Multi-component modelling

The Narasimha-Mainza model formulation only considers the classification of solid particles with a single average feed density, ${\displaystyle \rho _{\rm {s}}}$.

Narasimha et al. (2014b) explored the classification of multi-component feeds, deriving modified equations for cut size and sharpness of separation per ore component:^[2]

${\displaystyle {\dfrac {(d_{\rm {50c}})_{j}}{D_{\rm {c}}}}=K_{\rm {d0}}{\left({\dfrac {D_{\rm {o}}}{D_{\rm {c}}}}\right)}^{1.093}{\left({\dfrac {D_{\rm {u}}}{D_{\rm {c}}}}\right)}^{-1.000}{\left({\dfrac {{\left(1-f_{\rm {v}}\right)}^{2}}{10^{1.82f_{\rm {v}}}}}\right)}^{-0.703}({\text{Re}})^{-0.436}{\left({\dfrac {D_{\rm {i}}}{D_{\rm {c}}}}\right)}^{-0.936}{\left({\dfrac {L_{\rm {c}}}{D_{\rm {c}}}}\right)}^{0.187}{\left({\dfrac {1}{\tan \theta }}\right)}^{-0.1988}{\left(\cos \left({\dfrac {i}{2}}\right)\right)}^{-1.034}{\left({\dfrac {\rho _{{\rm {s}}j}-\rho _{\rm {f}}}{\rho _{\rm {f}}}}\right)}^{-1.37}}$

and

${\displaystyle \alpha _{j}=K_{\alpha }{{{\left({\dfrac {D_{\rm {o}}}{D_{\rm {c}}}}\right)}^{0.27{\phantom {0}}}{\left({\dfrac {V_{\rm {t}}^{2}}{gR_{\rm {max}}}}\right)}^{0.016}{\left(\cos \left({\dfrac {i}{2}}\right)\right)}^{0.868}{\left({\dfrac {{\left(1-f_{\rm {v}}\right)}^{2}}{10^{1.82f_{\rm {v}}}}}\right)}^{0.72{\phantom {0}}}}{{\left({\dfrac {D_{\rm {u}}}{D_{\rm {c}}}}\right)}^{-0.567}{\left(\rho _{{\rm {s}}j}-\rho _{\rm {p}}\right)}^{-0.983}{\mu _{\rm {r}}}^{-0.127}{\left({\tan \left({\dfrac {\theta }{2}}\right)}\right)}^{0.182{\phantom {-}}}{\left({\dfrac {L_{\rm {c}}}{D_{\rm {c}}}}\right)}^{-0.2}}}}$

where ${\displaystyle \rho _{{\rm {s}}j}}$ is the density of solid ore component ${\displaystyle j}$ (t/m³).

A multi-component version of the Narasimha-Mainza model is available which replaces the average density cut size and sharpness of separation equations with their per ore equivalents above.

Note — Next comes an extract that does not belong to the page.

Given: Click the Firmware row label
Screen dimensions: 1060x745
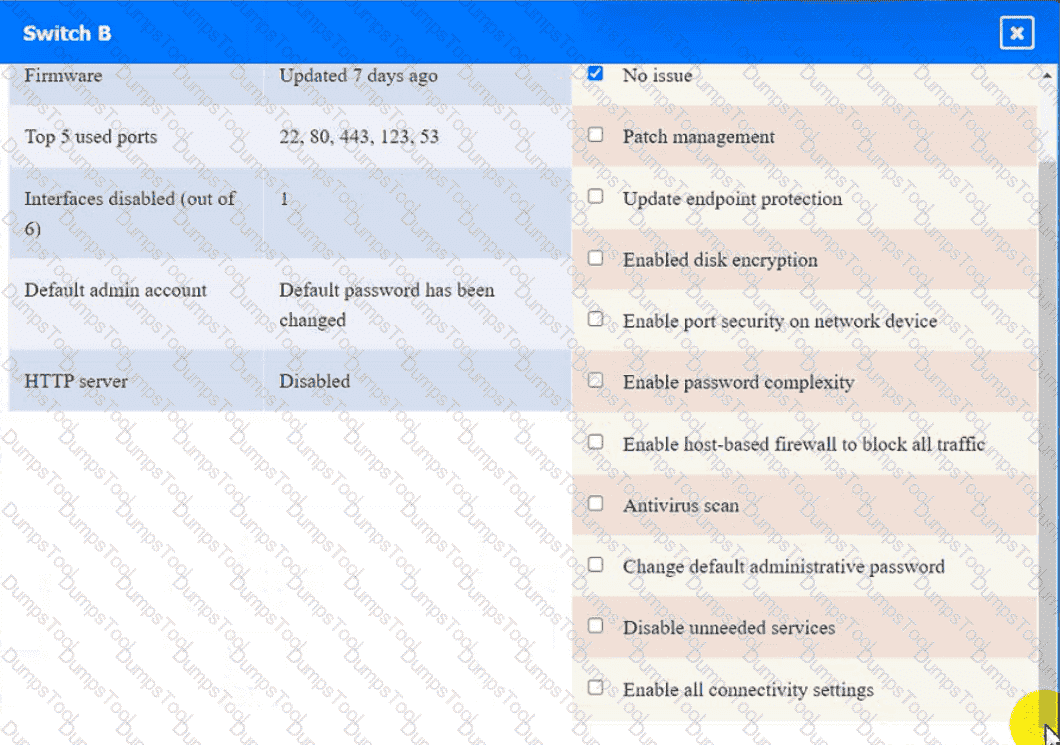Looking at the screenshot, I should [63, 75].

The multi-component version is named as Narasimha-Mainza (Multi) to distinguish it from the primary Narasimha-Mainza (2014) formulation.

Partition metrics

Several metrics are provided to characterise the partition curve.

The ${\displaystyle d_{50}}$, also known as the cut or separation size, is defined as the size of a particle which has an even (50%) chance of appearing in either the underflow or overflow stream. The ${\displaystyle d_{50}}$ size is estimated via a log-linear interpolation of geometric mean size (${\displaystyle \ln {\bar {d}}}$) against the uncorrected partition to underflow of all solids in the feed.

The Ecart Probable, or ${\displaystyle E_{\rm {p}}}$, is a measure of the deviation of a partition curve from a perfect separation, and is typically defined for size classification as:^[3]

${\displaystyle E_{\rm {p}}={\dfrac {d_{75}-d_{25}}{2}}}$

where ${\displaystyle d_{75}}$ and ${\displaystyle d_{25}}$ are the sizes of particles which have a 75% and 25% probability, respectively, of appearing in the underflow stream. The ${\displaystyle d_{75}}$ and ${\displaystyle d_{25}}$ sizes are estimated by log-linear interpolation of geometric mean size against the uncorrected partition to underflow of all solids in the feed.

The Imperfection, ${\displaystyle I}$, is a normalised measure of the sharpness of separation, which is suggested to be independent of the magnitude of the ${\displaystyle d_{50}}$, and is typically defined for size classification as:^[3]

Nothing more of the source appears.